Know what matters. Measure what matters. Analyse what matters. Integrate what matters. Do this, or you may create an Evil Twin that misrepresents assets and misleads decision makers.

The Year of the Rabbit

Photo 63254580 © Liliia Epifanova | Dreamstime.com

2023: surely the year for harder questions about the impact of our infrastructure on biodiversity.

For example, researchers in Idaho built a fake road to test out the impact of freeway noise on migrating birds. 

“A third of the usual birds stayed away… those that stayed paid a price,” writes Ed Yong in his fabulous book Immense World on animal senses. The noises drowned out the sounds of their predators, so the birds had to spend more time looking for danger and less for food, so they put on less weight and were weaker for their migrations – which take every bit of energy the birds have.

And this didn’t include actual road effects from headlights, exhaust fumes, polluting run-off.

As Ed Yong says, more than 83% of continental USA lies within a kilometre of a road. There is nowhere else for the birds to go.

We have options to do something about this in our infrastructure, in a year we’re meant to be ‘building back better’.

Just replacing blue or white LEDS with red in, for example, parking lot lighting cuts down the impact of night light on insects. Sound-absorbing surfaces and barriers; slowing down traffic; quieter vehicles – all can immediately reduce noise pollution for animals such as owls and mice who depend on sound to catch or avoid being caught.

If 80% of humanity live under light-polluted skies and two-thirds of Europeans live in the noise equivalent of constant rain, it’s not great for people. But what Ed Yong brings out so brilliantly is how often we don’t even think about the different and miraculous sense worlds of other species, of whales and manatees and frogs and birds, and how very much worse it can be for them.

Is this the year to start taking seriously a problem we’ve only just begun to realise?

Immense World, Ed Young, 2022 – how other animals sense is truly mind-blowing.

Don’t Look Up

Photo 247485510 / Asteroid Hitting Earth © Elen33 | Dreamstime.com

Don’t Look Up – as opposed to Now, or Back in Anger – is a 2022 witty parable on the climate crisis in which a variety of movie stars play more or less against type. It does not say much about infrastructure, except to destroy it all with an asteroid, but I was struck by the stupid economics.

When the Elon Musk-alike (Mark Rylance!) says how many trillions of dollars’ worth of rare and valuable metals are contained in the asteroid, one of the heroes mutters about how that isn’t going to mean anything when it destroys the Earth.

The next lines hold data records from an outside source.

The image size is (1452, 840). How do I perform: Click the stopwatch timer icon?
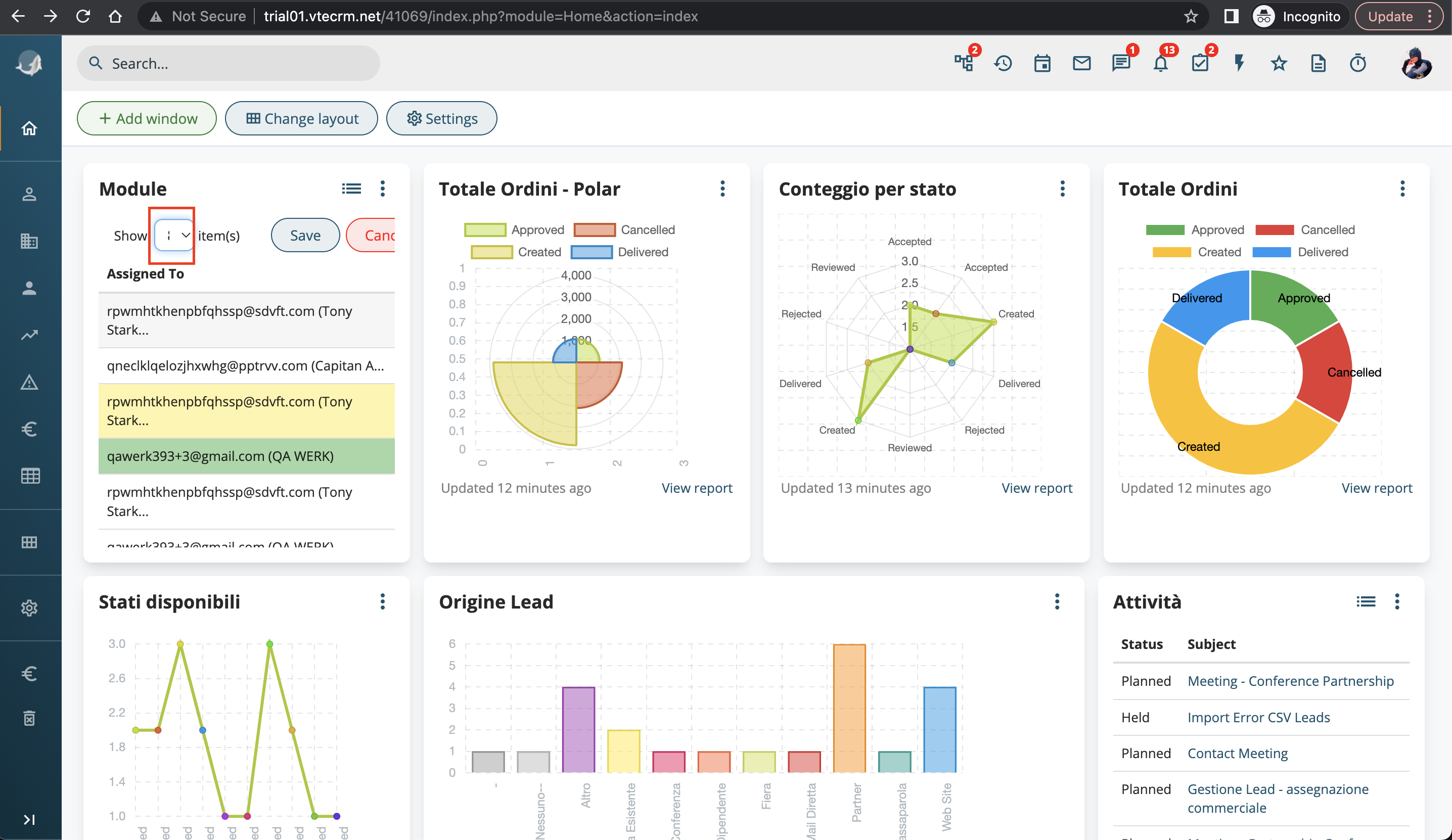1357,63
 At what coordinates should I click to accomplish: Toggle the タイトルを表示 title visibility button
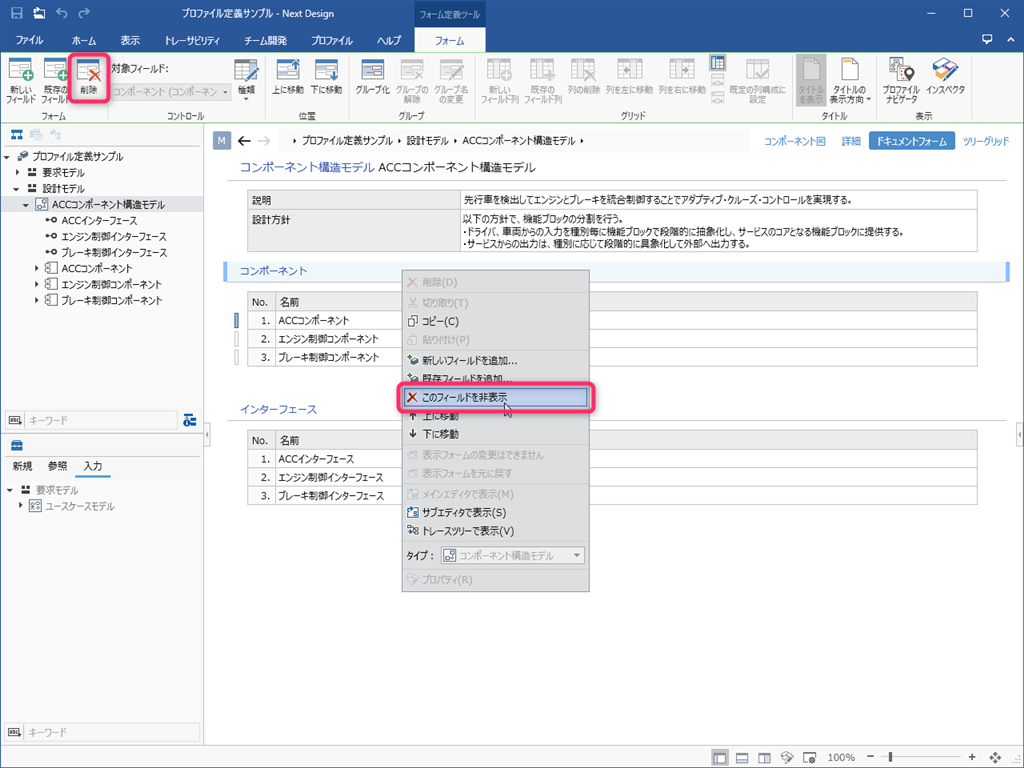pos(811,78)
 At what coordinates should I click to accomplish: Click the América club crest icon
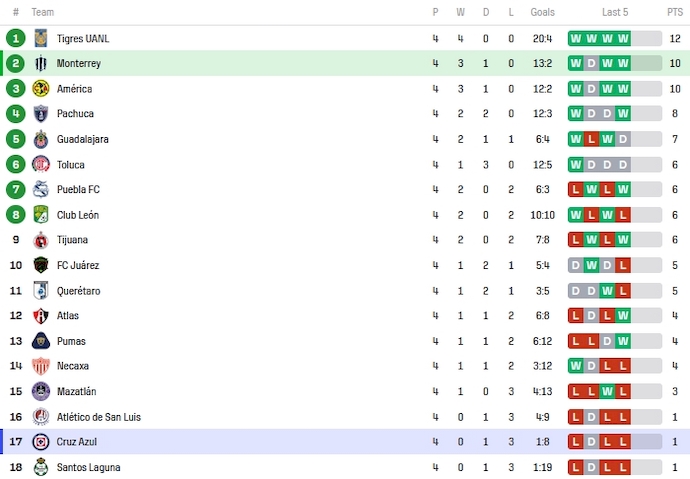[41, 89]
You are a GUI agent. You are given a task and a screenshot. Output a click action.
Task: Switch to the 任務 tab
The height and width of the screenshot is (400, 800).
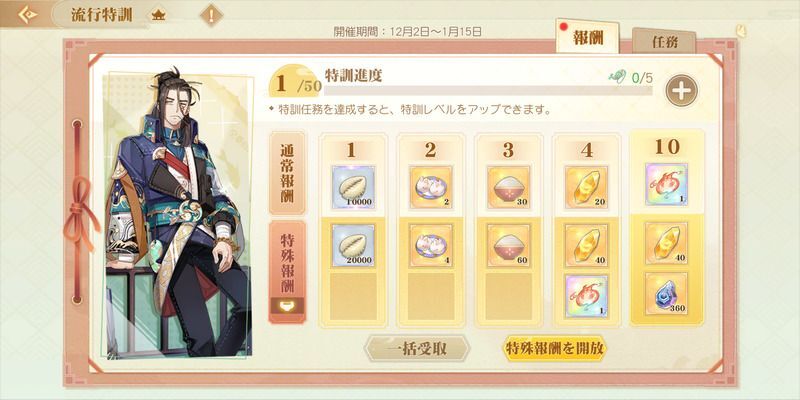click(664, 42)
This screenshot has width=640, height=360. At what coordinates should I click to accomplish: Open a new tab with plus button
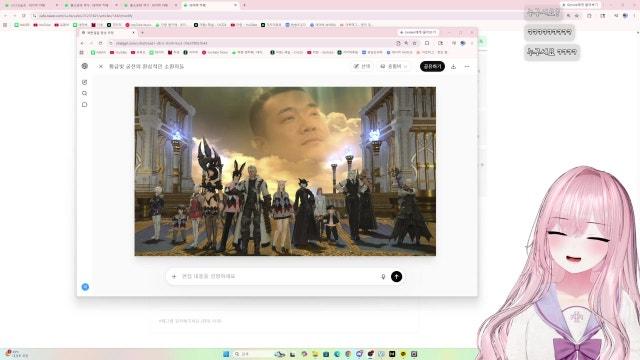coord(142,33)
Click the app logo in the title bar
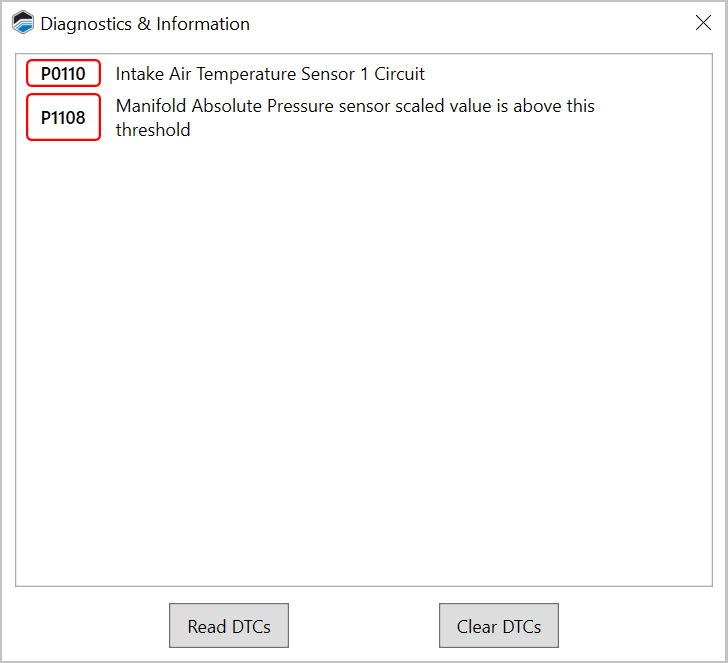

But I was struck by the very specificity of the pricing. As though price is an absolute, unaffected by destruction, or anything to do with other humans. Even without total destruction, surely living through the threat and even partial environmental chaos might change people’s enthusiasm, one way or another, for buying yet more mobile phones?

The Musk-alike means how many dollars he could get for the stuff in today’s market, not the value; it’s left to someone else, a corrupted government advisor, to suggest it’s enough money to cure hunger and poverty, but you know he’s just mouthing it. (And you can’t eat money.)

The trillionaire simply plans to be trillions richer. He has no sense of who will be around to buy from him. The ‘stuff’ is enough.

The dollars have some kind of fabulous independent existence.

Rather like the idea of how many dollars infrastructure construction generates.  We know for sure lots of construction means lots of money for construction companies, but the value it creates is rather less easy to work out.

Both of these things – the $ worth of metals in an asteroid that probably can’t be used, the $ worth of building infrastructure any old place – are, I think, what some people call fetishes.  Inanimate objects worshipped for supposed magical properties.

Out of context, we’re not even trying to work out what’s actually of value. It really is very stupid economics.